**Directions**: Copy the material from the line with "You are a computer-use agent." to the line with "Viewport: 700px width, 436px", renaming "Instruction" to "Command" and changing nothing else. Leave the pictures out of your answer.

**Data for processing**:
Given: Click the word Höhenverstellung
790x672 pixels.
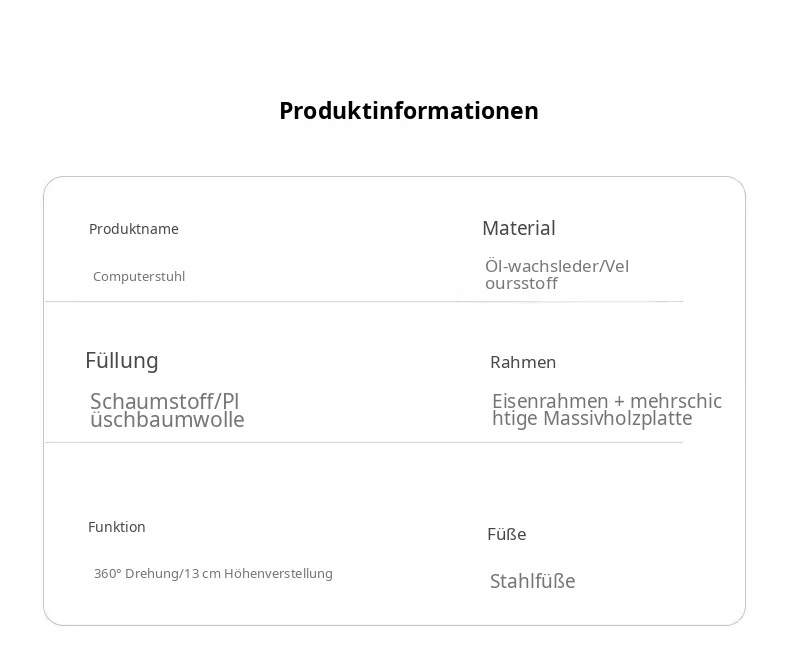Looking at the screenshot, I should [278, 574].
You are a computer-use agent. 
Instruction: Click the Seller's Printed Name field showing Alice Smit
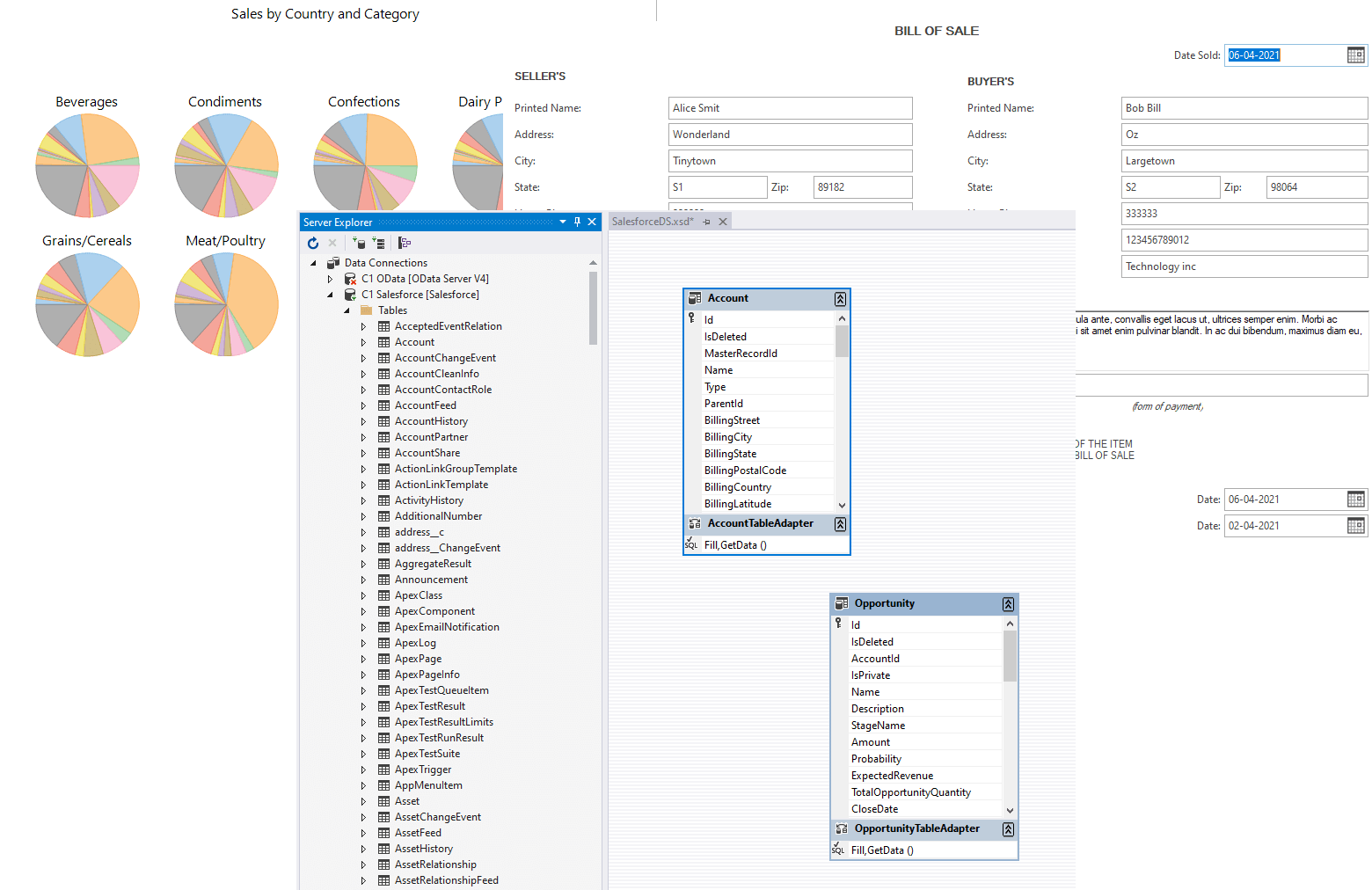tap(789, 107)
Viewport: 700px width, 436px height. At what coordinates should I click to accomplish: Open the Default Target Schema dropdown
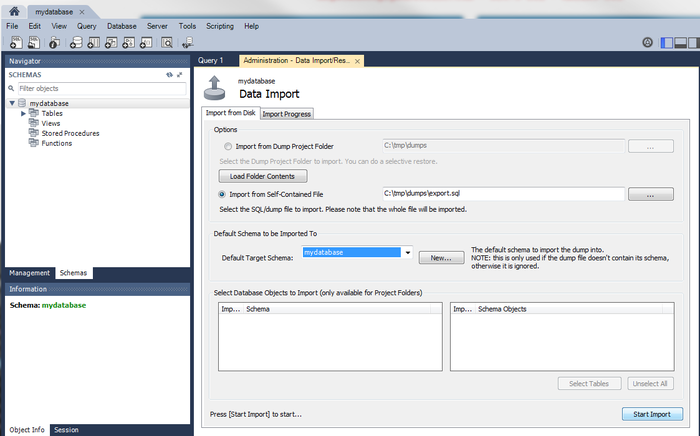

---

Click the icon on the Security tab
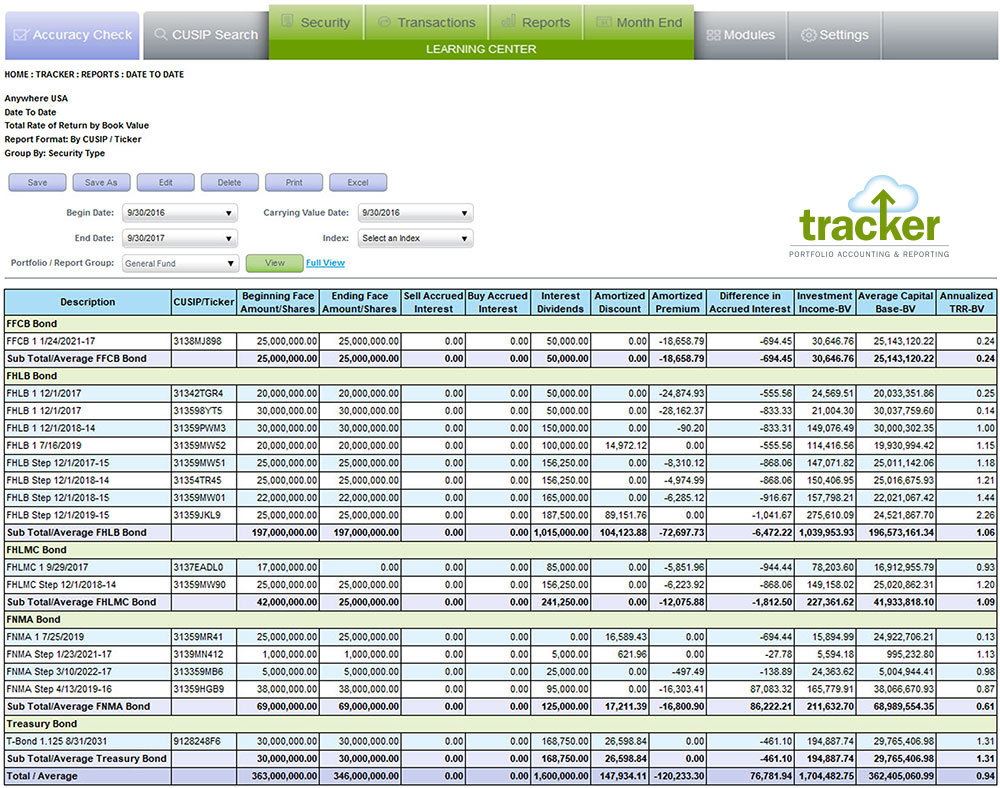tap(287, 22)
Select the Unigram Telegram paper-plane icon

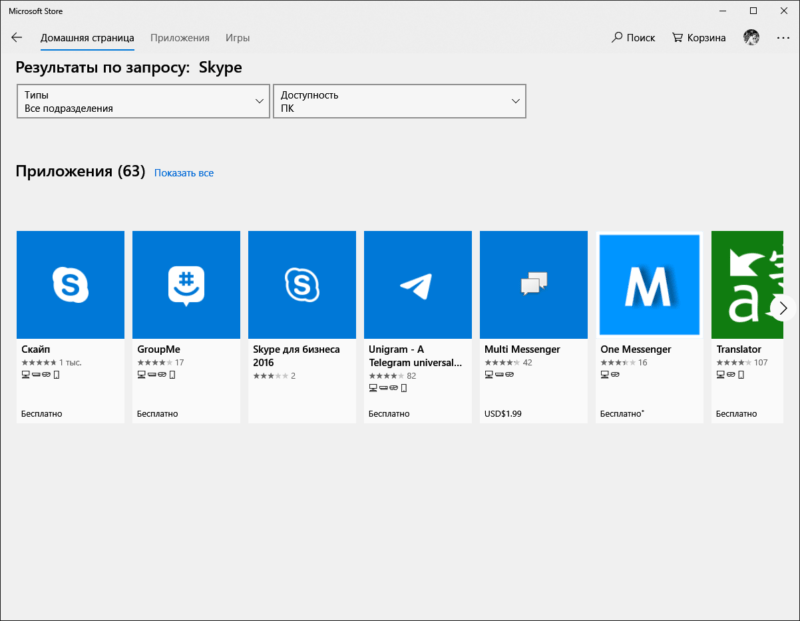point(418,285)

**Reply to the task**:
You are a computer-use agent. 
Command: Click the Seller's Printed Name field showing Alice Smit
tap(789, 107)
Viewport: 700px width, 436px height. At what coordinates should I click to accomplish: Open the Default Target Schema dropdown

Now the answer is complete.